The source material indicates that the $1.5 trillion figure does not include additional costs associated with the ongoing Iran war, which may be requested through supplemental funding. Josh Paul, a former State Department official who resigned in 2023 over U.S. arms policy related to Israel’s war on Gaza, described the scale of the budget in an interview included in the source material.
“So, let’s start with that $1.5 trillion budget, which doesn’t include, let’s be clear, funding for the current Iran war. That will come in a further supplemental. So it’s a vast amount of money, and ultimately leveraged against the U.S. debt. We are spending our children’s money to take the lives of other people’s children. That’s what it boils down to. It’s just a vast amount of money in a way that is reckless by an administration that is corrupt.”
The budget proposal also intersects with expanded weapons transfers to Israel. The source material reports that the administration used emergency authority to bypass congressional review of more than 20,000 bombs intended for Israel, many of which would be drawn from existing U.S. stockpiles and later replenished through federal spending.
Paul described the long-standing scale of U.S. military assistance to Israel, stating: “So, Israel has always been by far the largest recipient of U.S. military grant assistance. In President Trump’s budget request, the provision to Israel of U.S. funding comprises 63% of the global available total.”

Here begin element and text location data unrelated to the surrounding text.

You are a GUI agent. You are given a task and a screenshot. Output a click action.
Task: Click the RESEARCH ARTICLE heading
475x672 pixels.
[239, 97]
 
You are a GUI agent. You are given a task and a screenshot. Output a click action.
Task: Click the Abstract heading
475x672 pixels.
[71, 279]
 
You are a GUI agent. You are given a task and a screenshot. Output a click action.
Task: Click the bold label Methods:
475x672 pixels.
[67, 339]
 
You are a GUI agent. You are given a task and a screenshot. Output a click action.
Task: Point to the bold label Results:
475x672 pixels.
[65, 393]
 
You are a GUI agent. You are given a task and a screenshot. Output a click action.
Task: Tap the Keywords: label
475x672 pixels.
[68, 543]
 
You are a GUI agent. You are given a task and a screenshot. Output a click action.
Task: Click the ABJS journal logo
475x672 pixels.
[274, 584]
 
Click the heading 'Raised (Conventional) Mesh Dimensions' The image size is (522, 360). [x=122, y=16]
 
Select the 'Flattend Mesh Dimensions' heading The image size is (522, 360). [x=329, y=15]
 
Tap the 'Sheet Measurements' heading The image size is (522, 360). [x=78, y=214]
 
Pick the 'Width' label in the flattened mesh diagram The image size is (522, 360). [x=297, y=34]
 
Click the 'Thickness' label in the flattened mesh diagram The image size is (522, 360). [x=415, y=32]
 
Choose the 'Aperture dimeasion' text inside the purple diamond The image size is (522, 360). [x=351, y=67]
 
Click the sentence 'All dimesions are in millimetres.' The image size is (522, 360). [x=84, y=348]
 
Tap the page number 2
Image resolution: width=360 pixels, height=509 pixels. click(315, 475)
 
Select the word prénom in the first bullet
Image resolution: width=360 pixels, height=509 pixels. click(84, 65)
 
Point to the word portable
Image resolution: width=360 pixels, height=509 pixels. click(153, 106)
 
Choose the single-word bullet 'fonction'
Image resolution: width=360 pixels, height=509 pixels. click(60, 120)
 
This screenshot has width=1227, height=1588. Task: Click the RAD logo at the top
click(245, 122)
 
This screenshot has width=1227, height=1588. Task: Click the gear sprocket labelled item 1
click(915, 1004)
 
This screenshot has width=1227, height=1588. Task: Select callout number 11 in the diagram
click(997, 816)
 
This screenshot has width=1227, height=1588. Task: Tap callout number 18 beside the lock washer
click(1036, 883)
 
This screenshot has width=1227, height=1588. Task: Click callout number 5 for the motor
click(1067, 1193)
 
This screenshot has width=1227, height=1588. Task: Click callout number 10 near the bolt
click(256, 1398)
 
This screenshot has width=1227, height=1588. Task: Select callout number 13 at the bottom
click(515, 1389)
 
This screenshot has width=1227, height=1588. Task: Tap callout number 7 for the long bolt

The source material also references additional arms sales totaling more than $23 billion to countries including the United Arab Emirates, Kuwait, and Jordan. According to Paul, the administration invoked emergency authorities to move those sales forward without further congressional review.
In contrast with expanded defense spending, the budget proposes reductions across numerous domestic programs. According to the source material, the administration is pursuing cuts to education funding, healthcare spending, affordable housing initiatives, climate programs, and federal scientific research. The budget includes a 23 percent reduction in NASA funding and a $3.6 billion cut to the agency’s science division, which could result in the cancellation of 40 programs.
Paul described the implications of these reductions for civilian science programs and public research funding, stating: “So, it’s a lose-lose, both for science and for humanity.”
Robert Weissman, co-president of Public Citizen, also criticized the scale of the proposed Pentagon increase in remarks included in the source material. Weissman described the proposal as “a $500 billion increase, a 50% increase in the Pentagon budget, and a roughly $100 billion proposed cut for everything else.”
Weissman characterized the proposed spending shift in stark terms. “So, $500 billion, it’s beyond the wildest dreams of the military-industrial complex. All it means is buying more weapons for more war.”
Weissman also described how the administration is seeking to use the reconciliation process to move significant portions of the spending increase through Congress without bipartisan approval. The reconciliation process allows legislation to pass with a simple majority vote and cannot be blocked through filibuster.
The source material indicates that additional supplemental funding requests tied to the Iran war could increase total defense spending to approximately $1.7 trillion.
The budget proposal reflects a broad shift in federal priorities across intelligence, law enforcement, and military institutions. It combines expanded domestic threat monitoring authority with increased defense spending and reductions in social and scientific programs, reshaping the allocation of federal resources across both domestic and international policy arenas.
“All it means is buying more weapons for more war.”